Typical to this style of climbing, Chockstones Of Unusual Size climbs steep gully snow separated by drytooling cruxes past, as the name would suggest, very large chockstones. Though not as sustained as its neighbor Brain Freeze, the route has some really fun climbing.

Kick steps up to a deep and sheltered cave below the first chockstone.

P1: climb the vertical rock on the right side of the cave up to the bottom side of the chockstone, then traverse out and around the lip of the roof and exit on ice (I had to hang a few times, but this pitch will likely go at M6-7). Later in the year, it forms a more substantial pillar and may allow you to skip the drytooling all together on what could be a stellar, WI4+ pillar.

P2: simul-climb steep snow for a few hundred feet up to a second cave below yet another very large chockstone.

★ ★ ★ ★

Using the information |
A. Answer each question using the climbing route description.
(i) Which neighboring route is said to be more sustained than Chockstones Of Unusual Size?
(ii) Where do the kicked steps at the start lead?
(iii) What grade is suggested for the pillar that may form later in the year?
B. Proceed with the climbing route description, beginning after its final sentence about the second cave.
The material placed after this route description comes from a separate source.

Data records |
★ ★ ★ ★

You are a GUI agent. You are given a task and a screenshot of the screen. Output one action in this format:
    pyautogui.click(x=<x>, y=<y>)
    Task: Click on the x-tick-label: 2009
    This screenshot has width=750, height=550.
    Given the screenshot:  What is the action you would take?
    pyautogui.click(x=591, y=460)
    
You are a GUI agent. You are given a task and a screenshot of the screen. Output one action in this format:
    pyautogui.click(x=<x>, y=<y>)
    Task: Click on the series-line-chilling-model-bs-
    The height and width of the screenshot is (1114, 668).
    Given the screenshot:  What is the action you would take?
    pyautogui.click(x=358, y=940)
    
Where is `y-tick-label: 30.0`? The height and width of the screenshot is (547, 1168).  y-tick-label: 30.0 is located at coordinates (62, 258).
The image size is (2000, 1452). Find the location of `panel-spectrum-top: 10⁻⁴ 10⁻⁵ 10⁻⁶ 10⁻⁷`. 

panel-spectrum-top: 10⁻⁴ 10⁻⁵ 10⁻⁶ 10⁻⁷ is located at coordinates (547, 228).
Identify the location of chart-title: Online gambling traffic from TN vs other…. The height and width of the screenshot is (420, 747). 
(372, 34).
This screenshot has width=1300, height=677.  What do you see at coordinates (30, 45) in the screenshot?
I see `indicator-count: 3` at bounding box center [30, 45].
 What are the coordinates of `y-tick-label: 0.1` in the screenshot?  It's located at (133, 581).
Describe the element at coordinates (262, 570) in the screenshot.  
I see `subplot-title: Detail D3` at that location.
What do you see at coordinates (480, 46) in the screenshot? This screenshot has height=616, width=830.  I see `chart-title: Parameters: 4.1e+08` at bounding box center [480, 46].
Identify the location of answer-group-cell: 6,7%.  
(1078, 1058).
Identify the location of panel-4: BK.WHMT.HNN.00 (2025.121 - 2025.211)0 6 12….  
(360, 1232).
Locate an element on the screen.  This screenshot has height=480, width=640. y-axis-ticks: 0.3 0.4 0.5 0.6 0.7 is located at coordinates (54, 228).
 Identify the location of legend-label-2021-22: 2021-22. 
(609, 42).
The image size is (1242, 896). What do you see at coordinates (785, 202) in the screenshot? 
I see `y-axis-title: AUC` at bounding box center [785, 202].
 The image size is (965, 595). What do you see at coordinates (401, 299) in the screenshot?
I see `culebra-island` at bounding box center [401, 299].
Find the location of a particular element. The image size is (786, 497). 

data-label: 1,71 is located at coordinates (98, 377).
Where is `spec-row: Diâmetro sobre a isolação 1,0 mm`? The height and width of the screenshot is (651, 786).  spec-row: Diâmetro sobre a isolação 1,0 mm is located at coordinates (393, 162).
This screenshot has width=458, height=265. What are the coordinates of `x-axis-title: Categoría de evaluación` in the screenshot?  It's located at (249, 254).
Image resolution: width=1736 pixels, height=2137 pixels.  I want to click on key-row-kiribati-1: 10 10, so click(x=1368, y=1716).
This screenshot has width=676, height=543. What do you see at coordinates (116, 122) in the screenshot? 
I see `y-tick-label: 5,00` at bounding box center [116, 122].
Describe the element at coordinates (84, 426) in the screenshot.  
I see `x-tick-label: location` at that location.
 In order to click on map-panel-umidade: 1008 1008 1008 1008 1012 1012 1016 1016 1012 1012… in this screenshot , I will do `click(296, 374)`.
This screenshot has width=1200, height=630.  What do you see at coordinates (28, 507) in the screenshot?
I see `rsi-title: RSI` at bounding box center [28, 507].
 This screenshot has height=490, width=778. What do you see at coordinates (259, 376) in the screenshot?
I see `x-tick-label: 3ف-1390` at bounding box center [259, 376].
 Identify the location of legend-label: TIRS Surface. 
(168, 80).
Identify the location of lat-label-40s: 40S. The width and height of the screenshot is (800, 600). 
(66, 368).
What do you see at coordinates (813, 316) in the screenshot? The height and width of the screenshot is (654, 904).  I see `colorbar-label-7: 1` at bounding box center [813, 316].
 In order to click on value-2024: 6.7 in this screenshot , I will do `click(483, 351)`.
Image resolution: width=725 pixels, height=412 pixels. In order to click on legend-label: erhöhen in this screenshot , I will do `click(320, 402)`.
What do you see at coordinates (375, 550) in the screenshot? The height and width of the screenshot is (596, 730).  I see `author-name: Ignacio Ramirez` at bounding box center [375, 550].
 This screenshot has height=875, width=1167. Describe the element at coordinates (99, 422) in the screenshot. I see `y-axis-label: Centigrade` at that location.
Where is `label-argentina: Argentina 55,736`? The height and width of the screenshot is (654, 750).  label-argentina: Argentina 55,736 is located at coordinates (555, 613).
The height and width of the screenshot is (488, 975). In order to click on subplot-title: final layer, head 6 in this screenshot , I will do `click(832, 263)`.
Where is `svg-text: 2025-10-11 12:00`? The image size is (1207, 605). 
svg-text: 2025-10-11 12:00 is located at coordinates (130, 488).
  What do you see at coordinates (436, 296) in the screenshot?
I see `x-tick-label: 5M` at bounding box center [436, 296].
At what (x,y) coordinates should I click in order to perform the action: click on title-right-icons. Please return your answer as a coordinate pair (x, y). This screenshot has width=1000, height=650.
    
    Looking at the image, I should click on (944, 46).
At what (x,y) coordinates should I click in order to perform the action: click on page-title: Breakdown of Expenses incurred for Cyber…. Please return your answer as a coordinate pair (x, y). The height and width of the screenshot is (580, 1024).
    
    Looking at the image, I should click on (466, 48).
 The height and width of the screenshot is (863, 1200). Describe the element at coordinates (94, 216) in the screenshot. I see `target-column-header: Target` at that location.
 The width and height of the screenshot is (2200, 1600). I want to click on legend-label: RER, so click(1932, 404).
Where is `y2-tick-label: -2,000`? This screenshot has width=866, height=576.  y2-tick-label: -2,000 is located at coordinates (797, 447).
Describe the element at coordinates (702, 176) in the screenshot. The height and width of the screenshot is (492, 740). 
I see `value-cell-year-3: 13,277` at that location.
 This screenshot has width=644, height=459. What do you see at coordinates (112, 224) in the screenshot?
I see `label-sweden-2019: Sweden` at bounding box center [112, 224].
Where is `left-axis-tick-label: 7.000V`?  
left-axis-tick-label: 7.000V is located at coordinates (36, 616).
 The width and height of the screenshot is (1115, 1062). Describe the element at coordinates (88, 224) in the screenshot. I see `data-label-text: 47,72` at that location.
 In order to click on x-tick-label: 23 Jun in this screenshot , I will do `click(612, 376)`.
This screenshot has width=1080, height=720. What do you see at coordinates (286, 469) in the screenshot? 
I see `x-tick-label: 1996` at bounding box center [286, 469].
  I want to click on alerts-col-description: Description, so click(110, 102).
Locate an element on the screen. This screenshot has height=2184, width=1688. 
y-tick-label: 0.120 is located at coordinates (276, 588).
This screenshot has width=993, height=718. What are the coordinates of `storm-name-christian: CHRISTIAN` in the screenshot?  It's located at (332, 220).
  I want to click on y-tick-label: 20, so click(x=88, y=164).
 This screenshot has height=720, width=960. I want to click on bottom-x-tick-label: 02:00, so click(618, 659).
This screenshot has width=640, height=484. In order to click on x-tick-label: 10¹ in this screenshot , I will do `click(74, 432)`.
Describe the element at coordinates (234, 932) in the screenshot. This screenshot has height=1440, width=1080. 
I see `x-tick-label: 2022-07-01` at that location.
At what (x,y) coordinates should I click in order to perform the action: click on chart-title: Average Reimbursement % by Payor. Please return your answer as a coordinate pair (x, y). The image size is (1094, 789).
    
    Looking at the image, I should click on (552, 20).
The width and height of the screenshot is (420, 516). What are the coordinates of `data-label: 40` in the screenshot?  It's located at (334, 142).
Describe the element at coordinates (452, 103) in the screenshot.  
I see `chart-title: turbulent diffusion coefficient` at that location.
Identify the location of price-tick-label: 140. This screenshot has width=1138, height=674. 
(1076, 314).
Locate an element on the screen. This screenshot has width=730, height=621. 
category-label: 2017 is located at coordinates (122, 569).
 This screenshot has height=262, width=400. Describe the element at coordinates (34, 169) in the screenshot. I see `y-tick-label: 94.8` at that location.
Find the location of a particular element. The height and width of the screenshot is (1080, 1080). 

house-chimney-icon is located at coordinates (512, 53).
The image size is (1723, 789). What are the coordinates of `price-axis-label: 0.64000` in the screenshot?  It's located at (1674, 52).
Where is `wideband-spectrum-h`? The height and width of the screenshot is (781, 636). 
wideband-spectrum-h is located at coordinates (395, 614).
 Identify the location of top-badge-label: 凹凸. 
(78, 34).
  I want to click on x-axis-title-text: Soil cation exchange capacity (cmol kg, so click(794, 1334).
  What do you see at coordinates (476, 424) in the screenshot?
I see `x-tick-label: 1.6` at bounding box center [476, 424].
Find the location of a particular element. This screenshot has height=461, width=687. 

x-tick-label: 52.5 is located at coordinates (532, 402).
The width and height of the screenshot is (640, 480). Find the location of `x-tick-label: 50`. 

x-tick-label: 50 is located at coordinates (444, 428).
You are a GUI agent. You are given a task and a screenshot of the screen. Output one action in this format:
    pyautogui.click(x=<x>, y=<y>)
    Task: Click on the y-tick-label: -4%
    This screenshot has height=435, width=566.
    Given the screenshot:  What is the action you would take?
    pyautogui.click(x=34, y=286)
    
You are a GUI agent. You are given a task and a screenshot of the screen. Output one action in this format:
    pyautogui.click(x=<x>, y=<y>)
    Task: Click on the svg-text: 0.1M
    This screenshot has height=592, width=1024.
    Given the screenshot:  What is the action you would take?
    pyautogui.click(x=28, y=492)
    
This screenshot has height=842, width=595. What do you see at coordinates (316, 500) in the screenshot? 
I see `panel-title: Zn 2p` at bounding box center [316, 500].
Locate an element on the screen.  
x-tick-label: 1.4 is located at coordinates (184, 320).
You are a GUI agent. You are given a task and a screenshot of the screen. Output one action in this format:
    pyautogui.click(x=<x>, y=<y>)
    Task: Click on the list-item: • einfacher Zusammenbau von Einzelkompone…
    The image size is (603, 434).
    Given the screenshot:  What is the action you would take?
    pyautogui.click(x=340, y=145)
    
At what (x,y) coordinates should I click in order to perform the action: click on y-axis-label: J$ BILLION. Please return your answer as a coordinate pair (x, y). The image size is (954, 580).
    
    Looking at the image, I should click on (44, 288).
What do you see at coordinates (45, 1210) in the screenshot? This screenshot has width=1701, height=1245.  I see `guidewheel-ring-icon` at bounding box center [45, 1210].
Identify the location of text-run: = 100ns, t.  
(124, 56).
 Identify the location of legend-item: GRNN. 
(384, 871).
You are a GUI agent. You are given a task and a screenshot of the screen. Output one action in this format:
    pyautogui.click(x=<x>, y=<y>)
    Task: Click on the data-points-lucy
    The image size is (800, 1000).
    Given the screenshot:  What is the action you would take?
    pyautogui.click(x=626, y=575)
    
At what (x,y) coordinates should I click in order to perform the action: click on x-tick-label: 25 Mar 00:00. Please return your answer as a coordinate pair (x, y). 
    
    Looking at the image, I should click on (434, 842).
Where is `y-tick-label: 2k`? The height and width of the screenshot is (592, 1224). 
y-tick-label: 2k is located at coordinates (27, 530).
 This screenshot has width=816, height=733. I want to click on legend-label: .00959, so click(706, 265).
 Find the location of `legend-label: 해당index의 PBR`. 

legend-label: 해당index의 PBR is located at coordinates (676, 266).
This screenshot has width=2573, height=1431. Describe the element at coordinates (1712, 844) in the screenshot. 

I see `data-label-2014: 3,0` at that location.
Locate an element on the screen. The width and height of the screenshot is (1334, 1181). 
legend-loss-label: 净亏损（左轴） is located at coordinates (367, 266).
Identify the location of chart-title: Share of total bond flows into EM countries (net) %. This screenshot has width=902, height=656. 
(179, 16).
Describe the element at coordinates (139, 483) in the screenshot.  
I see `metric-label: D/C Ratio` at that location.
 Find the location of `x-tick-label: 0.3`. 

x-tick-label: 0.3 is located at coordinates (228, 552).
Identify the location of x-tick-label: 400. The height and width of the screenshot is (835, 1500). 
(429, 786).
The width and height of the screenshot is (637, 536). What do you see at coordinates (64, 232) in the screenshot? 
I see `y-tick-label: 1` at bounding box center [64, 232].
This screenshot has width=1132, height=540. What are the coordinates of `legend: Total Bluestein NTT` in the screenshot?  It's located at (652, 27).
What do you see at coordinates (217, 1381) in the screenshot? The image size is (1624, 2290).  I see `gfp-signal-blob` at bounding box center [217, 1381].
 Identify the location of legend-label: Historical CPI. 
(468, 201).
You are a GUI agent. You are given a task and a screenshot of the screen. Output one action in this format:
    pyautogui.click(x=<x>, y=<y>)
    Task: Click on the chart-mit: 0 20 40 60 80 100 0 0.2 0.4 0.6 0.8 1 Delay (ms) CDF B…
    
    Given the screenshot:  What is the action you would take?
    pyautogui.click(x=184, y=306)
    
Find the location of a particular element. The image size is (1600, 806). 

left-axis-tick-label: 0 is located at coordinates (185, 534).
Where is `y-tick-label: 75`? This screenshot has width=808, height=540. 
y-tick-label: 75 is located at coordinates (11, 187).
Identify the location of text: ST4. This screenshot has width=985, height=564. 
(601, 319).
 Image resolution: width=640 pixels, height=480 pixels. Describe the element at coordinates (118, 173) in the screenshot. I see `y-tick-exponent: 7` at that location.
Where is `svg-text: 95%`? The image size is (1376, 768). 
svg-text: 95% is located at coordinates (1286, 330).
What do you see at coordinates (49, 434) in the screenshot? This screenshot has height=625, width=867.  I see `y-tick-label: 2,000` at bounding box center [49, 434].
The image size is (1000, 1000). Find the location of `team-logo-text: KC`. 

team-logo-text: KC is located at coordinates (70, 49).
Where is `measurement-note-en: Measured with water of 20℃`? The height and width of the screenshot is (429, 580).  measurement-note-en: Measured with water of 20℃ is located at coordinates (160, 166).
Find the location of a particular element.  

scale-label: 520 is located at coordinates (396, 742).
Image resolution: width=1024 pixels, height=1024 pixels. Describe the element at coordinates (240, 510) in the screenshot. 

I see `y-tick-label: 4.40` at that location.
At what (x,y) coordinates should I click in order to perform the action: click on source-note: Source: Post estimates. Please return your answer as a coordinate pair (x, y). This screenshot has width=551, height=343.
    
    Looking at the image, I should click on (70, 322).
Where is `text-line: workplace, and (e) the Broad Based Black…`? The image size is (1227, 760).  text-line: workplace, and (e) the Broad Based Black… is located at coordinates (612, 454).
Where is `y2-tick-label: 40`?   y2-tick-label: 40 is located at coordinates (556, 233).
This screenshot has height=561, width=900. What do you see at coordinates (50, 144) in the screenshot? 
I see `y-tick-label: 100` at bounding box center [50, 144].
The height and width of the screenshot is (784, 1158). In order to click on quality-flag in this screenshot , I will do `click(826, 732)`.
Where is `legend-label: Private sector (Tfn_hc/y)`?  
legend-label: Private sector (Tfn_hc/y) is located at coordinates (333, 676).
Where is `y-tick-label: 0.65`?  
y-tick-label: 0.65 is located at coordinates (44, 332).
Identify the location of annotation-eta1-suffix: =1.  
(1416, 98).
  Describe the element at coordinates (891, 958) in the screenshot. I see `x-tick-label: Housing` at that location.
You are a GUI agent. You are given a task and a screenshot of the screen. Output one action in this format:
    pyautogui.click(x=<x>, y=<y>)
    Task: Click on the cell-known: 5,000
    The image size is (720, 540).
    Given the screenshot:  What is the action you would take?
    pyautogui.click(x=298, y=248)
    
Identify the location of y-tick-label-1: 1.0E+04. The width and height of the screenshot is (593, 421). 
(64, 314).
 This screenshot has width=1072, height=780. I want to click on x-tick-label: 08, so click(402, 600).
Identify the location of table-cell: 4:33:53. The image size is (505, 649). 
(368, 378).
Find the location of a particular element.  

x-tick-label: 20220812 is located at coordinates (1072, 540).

★ ★ ★ ★

Answer set |
A.
(i) Brain Freeze
(ii) To a deep and sheltered cave below the first chockstone
(iii) WI4+

B.
P3: chimney up the very back side of the cave till you reach the top, then work your way out towards the chockstone until you can squeeze through a small opening behind the chockstone (M4). When we climbed this section, Andy tied into the middle of the rope and led through the opening, clipping just one side of the rope. He then used the other side of the rope to haul packs through the opening. Set a belay anchor in another cave about 20 feet above the top of the opening, but you may want to extend the anchor down to the top of the opening to facilitate hauling packs. This pitch is lots of fun.

P4: exit the cave on the right and climb one last enjoyable drytooling section to the final snow slope (M4).


The route is on the south face of Otis Peak, between Zowie and Wham. Descend by walking off right (same as the Wham Couloir) or by rappeling the route. The walk off can be hard to find in whiteout and may require a rappel if you get off route. There are currently no fixed anchors on the route, but it wouldn't take may rappels as the middle of the route could be downclimbed.


Stoppers, cams to a #3 C4, 2 knifeblades, 1 Lost Arrow, 2 baby angles, #11 hex (or a #4 C4), 1 stubby screw. If the ice pillar on P1 is in better shape, you might want more screws.
Congratulations, boys! People have been eyeing that line for a long time, but I don't think anyone else has ever braved those chockstones.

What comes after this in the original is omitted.